— HOW TO COMPLETE THIS TASK —
Please print nothing but the lines from the one containing "Open the Other Academic Information dropdown" to the final line below, exactly, and no pictures.

++++ DATA FOR THIS TASK ++++

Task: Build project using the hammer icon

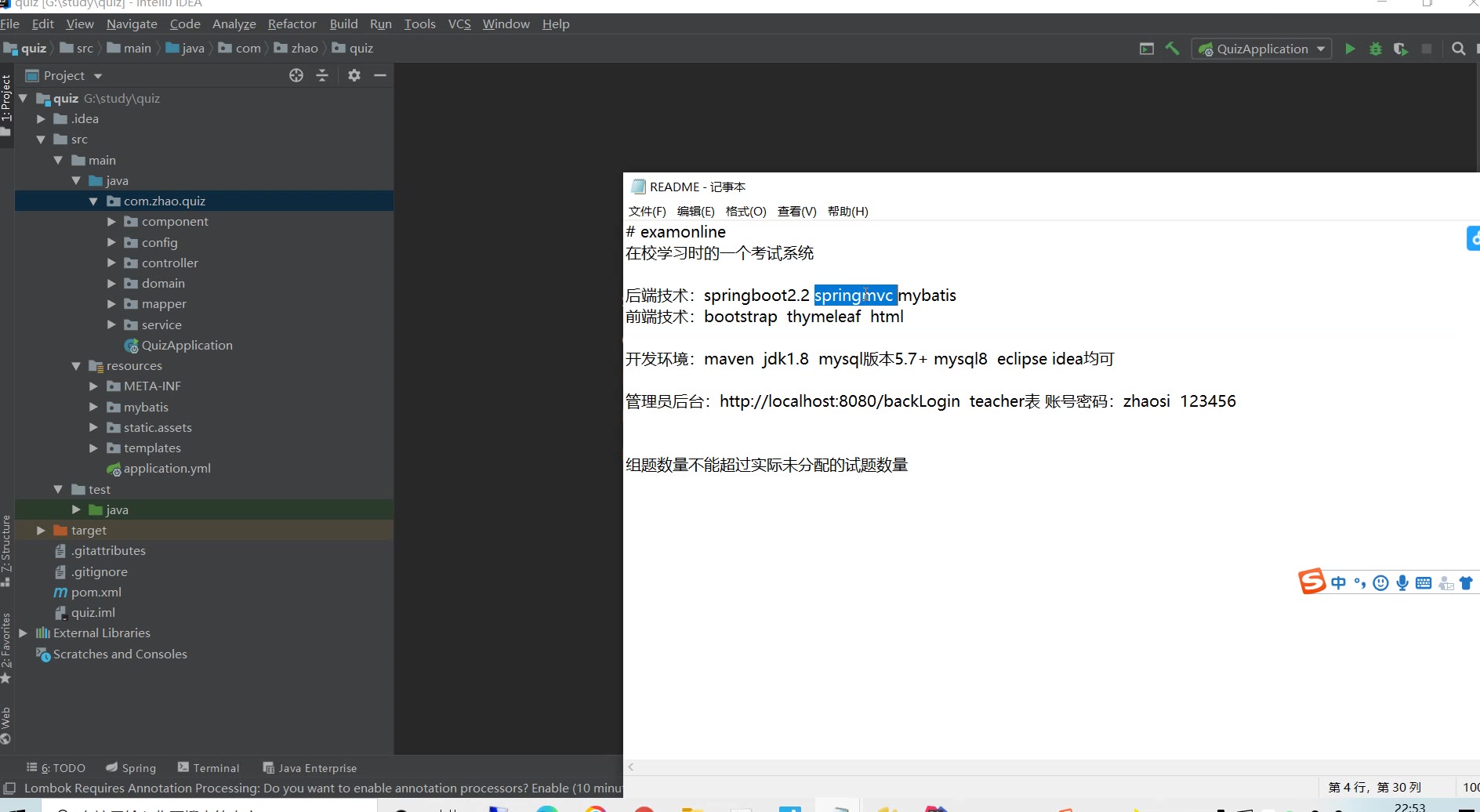Action: coord(1172,49)
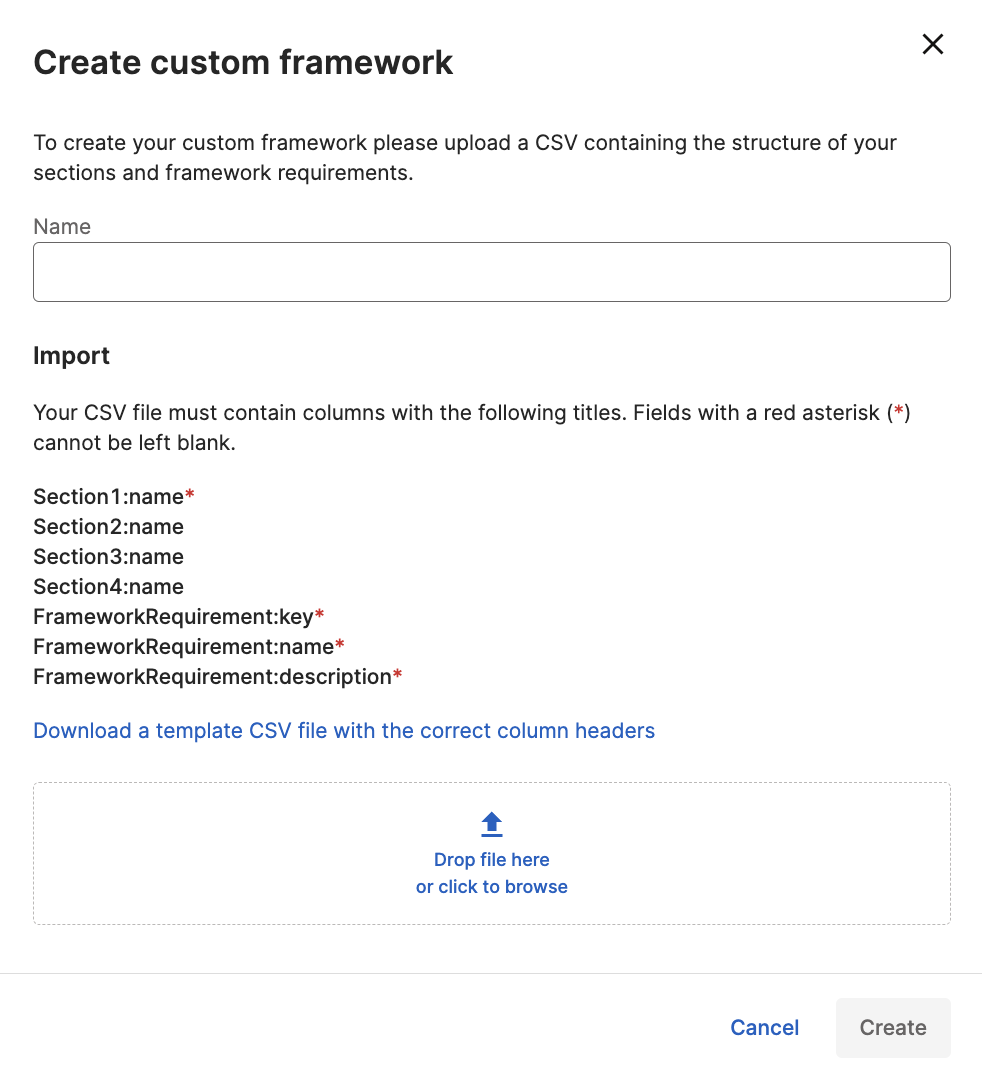Click the 'Create custom framework' title
The height and width of the screenshot is (1076, 982).
pyautogui.click(x=243, y=62)

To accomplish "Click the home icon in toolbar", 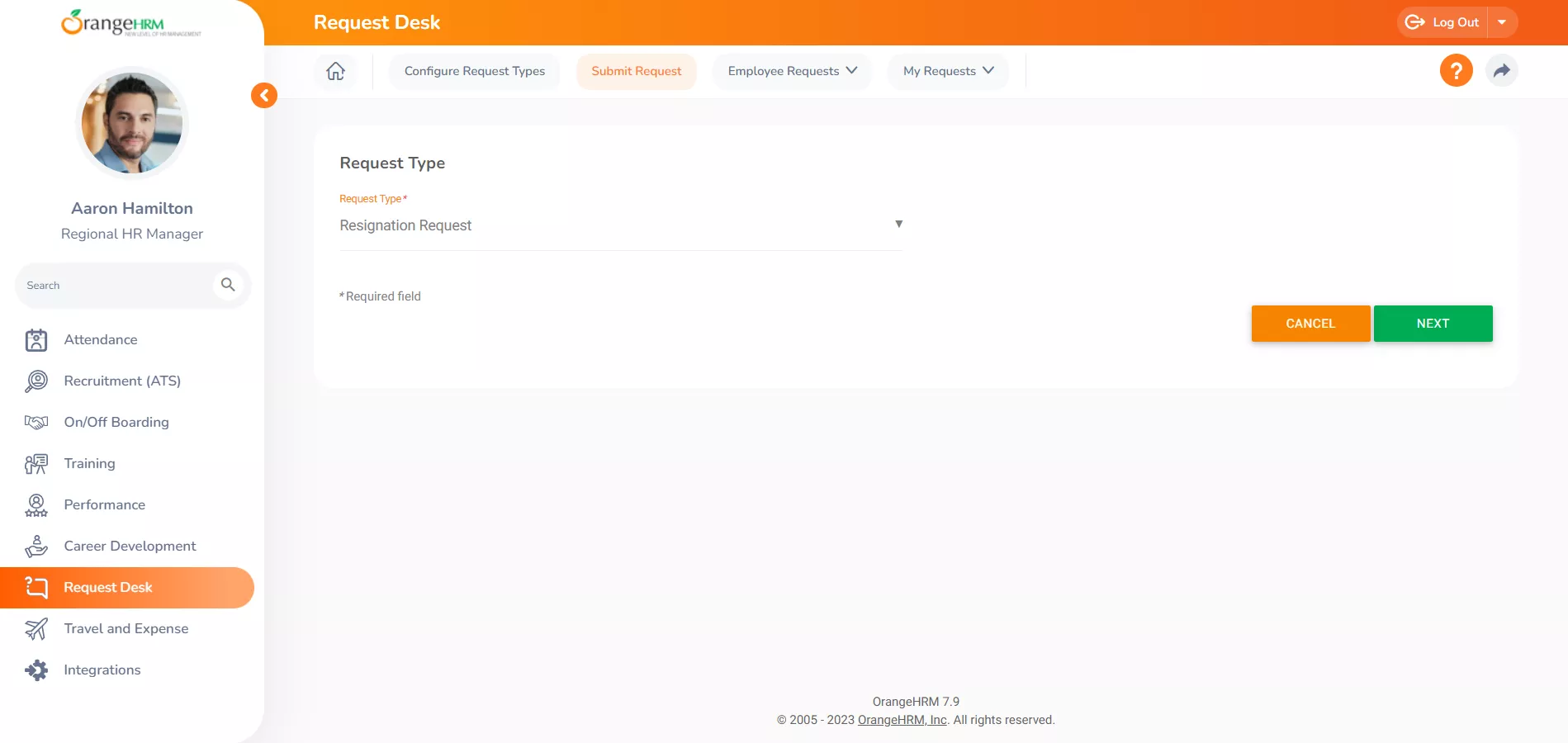I will [x=335, y=71].
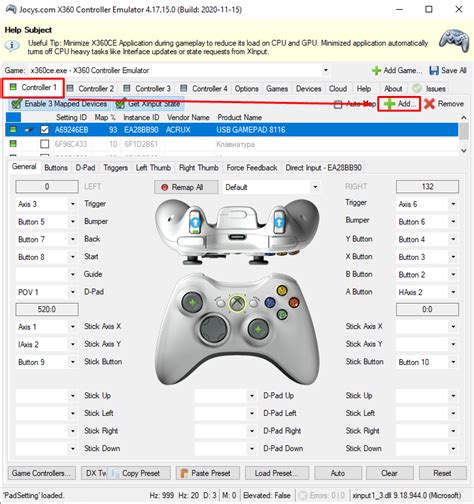
Task: Click the device list scrollbar down arrow
Action: pos(464,151)
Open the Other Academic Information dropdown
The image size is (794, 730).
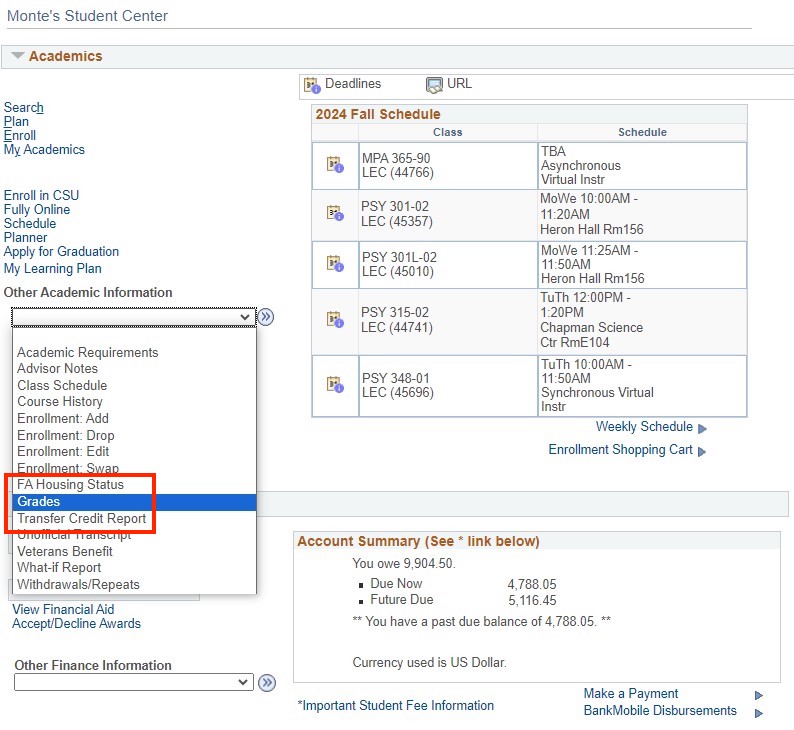pyautogui.click(x=134, y=317)
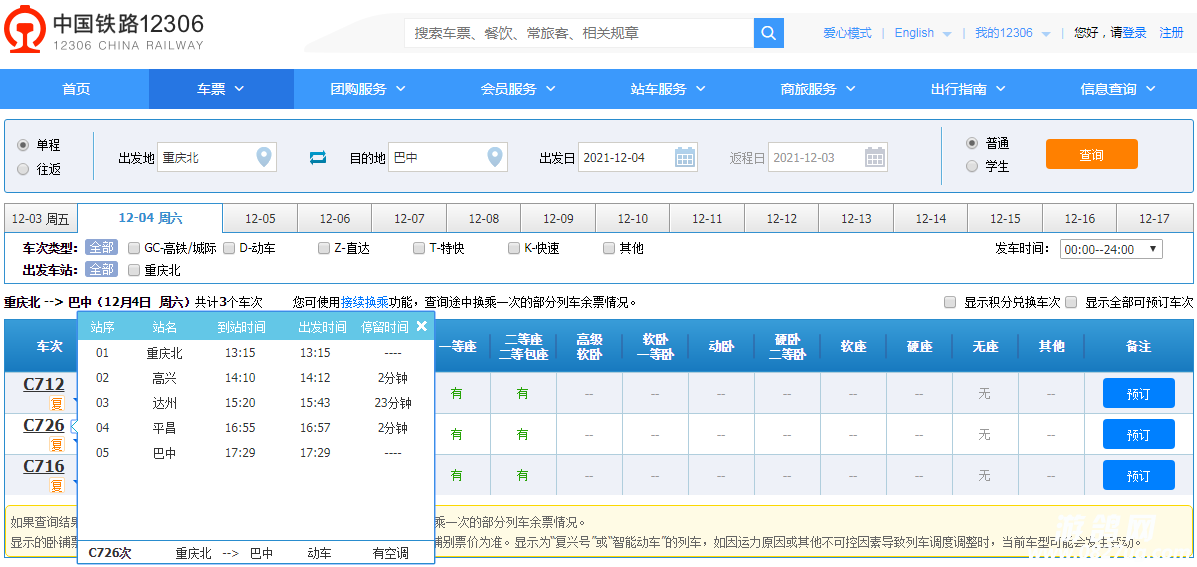Click location pin in destination field
The image size is (1197, 567).
click(494, 157)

++++

— THE ANSWER —
Open the Other Academic Information dropdown
The image size is (794, 730).
pyautogui.click(x=134, y=317)
Click location pin in destination field
The image size is (1197, 567).
click(494, 157)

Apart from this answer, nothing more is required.